SOURCE EXTRACT:
+---+

= Radio communication station =

Equipment needed to communicate via radio waves

A radio communication station is a set of equipment necessary to carry on communication via radio waves. Generally, it is a receiver or transmitter or transceiver, an antenna, and some smaller additional equipment necessary to operate them. They play a vital role in communication technology as they are heavily relied on to transfer data and information across the world.

More broadly, the definition of a radio station includes the aforementioned equipment and a building in which it is installed. Such a station may include several "radio stations" defined above (i.e. several sets of receivers or transmitters installed in one building but functioning independently, and several antennas installed on a field next to the building). This definition of a radio station is more often referred to as a transmitter site, transmitter station, transmission facility or transmitting station. An example of this definition is Bethany Relay Station of the Voice of America which had seven broadcast transmitters and could broadcast up to seven independent programs (even produced by different broadcasters) simultaneously, as well as several communications transmitters and receivers.

==ITU definition==
The International Telecommunication Union, defines a radio (communication) station as - «one or more transmitters or receivers or a combination of transmitters and receivers, including the accessory equipment, necessary at one location for carrying on a radio communication service, or the radio astronomy service. Each station shall be classified by the service in which it operates permanently or temporarily».

==Equipment==
- Transmitter - Takes the electrical output of a microphone and then modulates a higher-frequency carrier signal and transmits it as radio waves.
- Receiver - The broadcast message is received by the receiver and decodes the radio sine waves.
- Antenna - An antenna is required for transmission; it is also required to receive radio waves. The main use of an antenna is to send radio signals.
- Aerial feeder - system of feeding HF-Energy (power) in the antenna
- Transmission lines - Transmission lines are used to transfer the radio signals to other locations.
- Connectors Interface panel remote control – This is used to connect various different types of the equipment used in a radio station. To input broadcast data into a transmitter an interface panel will need to be used.
- Cable – A cable can be used to connect the various devices.
- Equipment Rack – To hold all equipment in a secure and logical manner, an equipment rack will be used.

+---+

DATASET ENTRIES:
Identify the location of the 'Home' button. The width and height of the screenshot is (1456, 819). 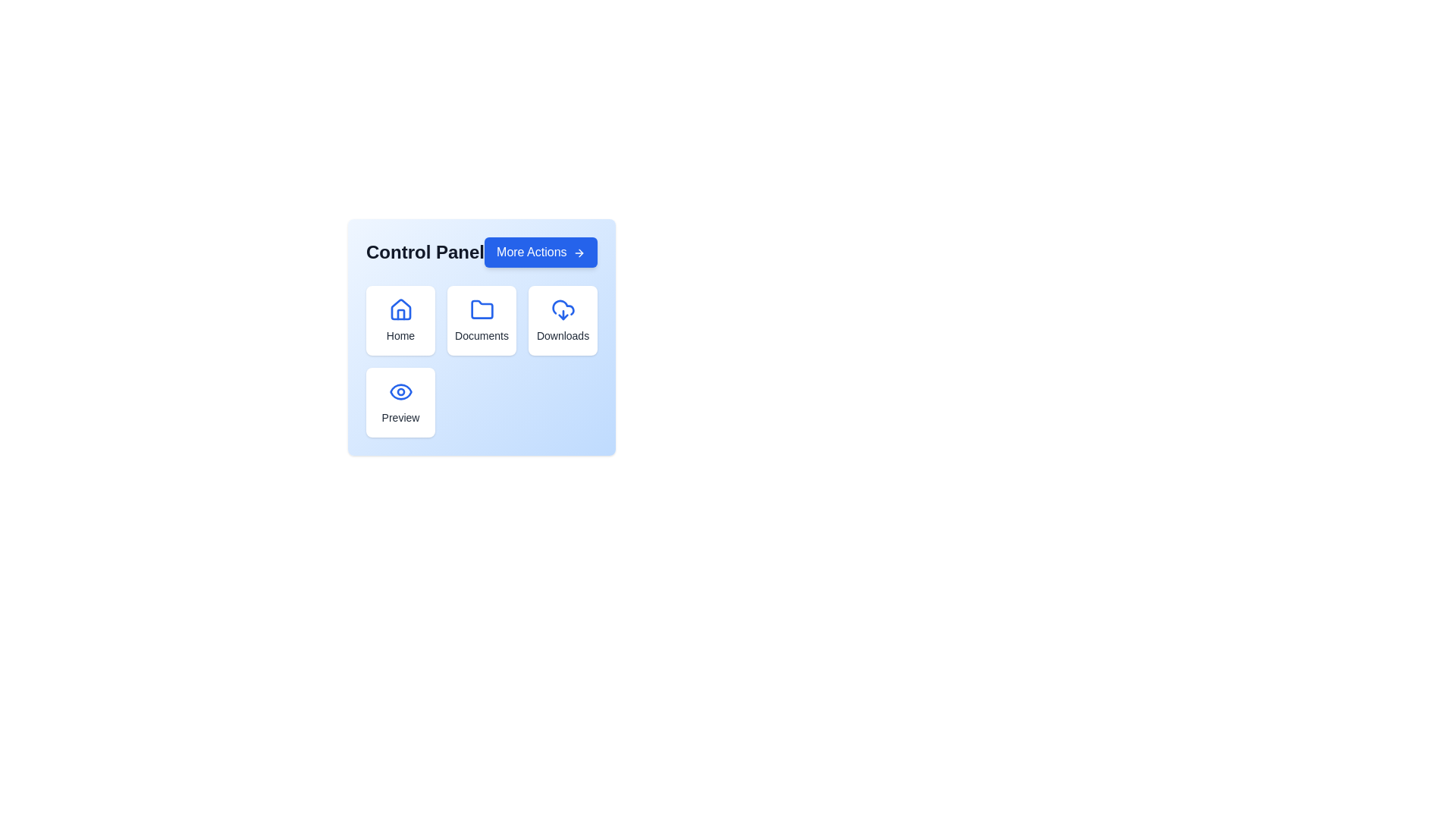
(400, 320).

+---+

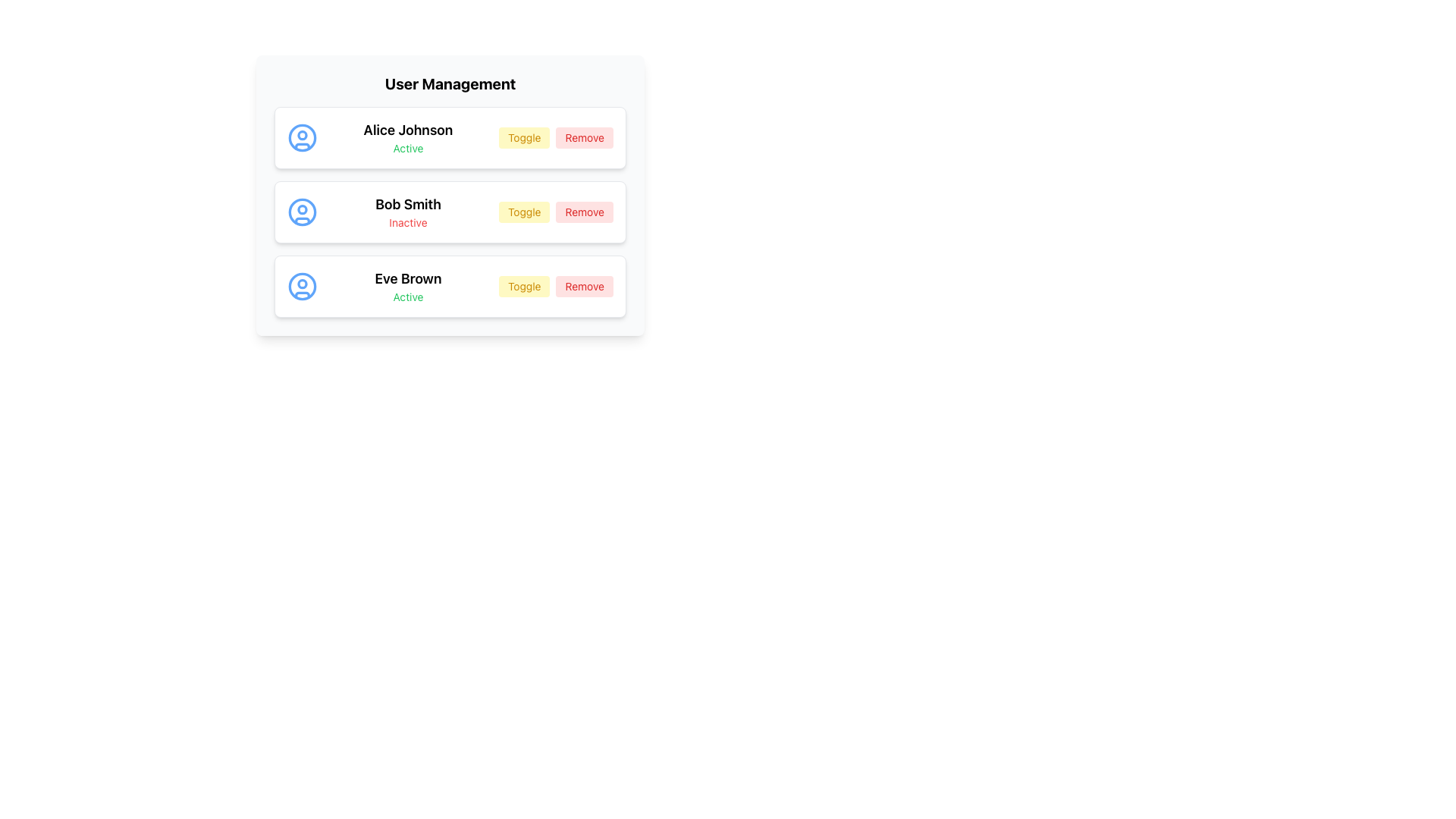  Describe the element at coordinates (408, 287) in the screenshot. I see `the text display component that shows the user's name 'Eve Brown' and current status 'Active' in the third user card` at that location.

+---+

INSTRUCTION 1: Reproduce verbatim the passage of the article on radio communication stations that opens with the words containing "- Receiver - The" and closes with "to be used.".
INSTRUCTION 2: Continue the article on radio communication stations, starting after its final sentence.

WRITTEN REPLY 1:
- Receiver - The broadcast message is received by the receiver and decodes the radio sine waves.
- Antenna - An antenna is required for transmission; it is also required to receive radio waves. The main use of an antenna is to send radio signals.
- Aerial feeder - system of feeding HF-Energy (power) in the antenna
- Transmission lines - Transmission lines are used to transfer the radio signals to other locations.
- Connectors Interface panel remote control – This is used to connect various different types of the equipment used in a radio station. To input broadcast data into a transmitter an interface panel will need to be used.

WRITTEN REPLY 2:
- Power protection equipment – For holding equipment's in a stable, secure and logical manner.
- UPS – For uninterrupted power supply.

These are the most used/important devices and items for most radio stations.

===Antennas===
A microphone is used to capture the input of sound waves created by people speaking into the device. The sounds are then turned into electrical energy; this energy then flows along a metal antenna. As the electrons in the electric current move back and forth up the antenna, the current creates an invisible electromagnetic radiation in the form of radio waves. The waves travel at the speed of light, taking the radio program (voices recorded) with them.

===Transceiver===
A compound of both a transmitter and a receiver is called a transceiver, they are combined and share common circuitry or a single housing. Technically transceivers must combine a significant amount of the transmitter and receiver handling the circuitry.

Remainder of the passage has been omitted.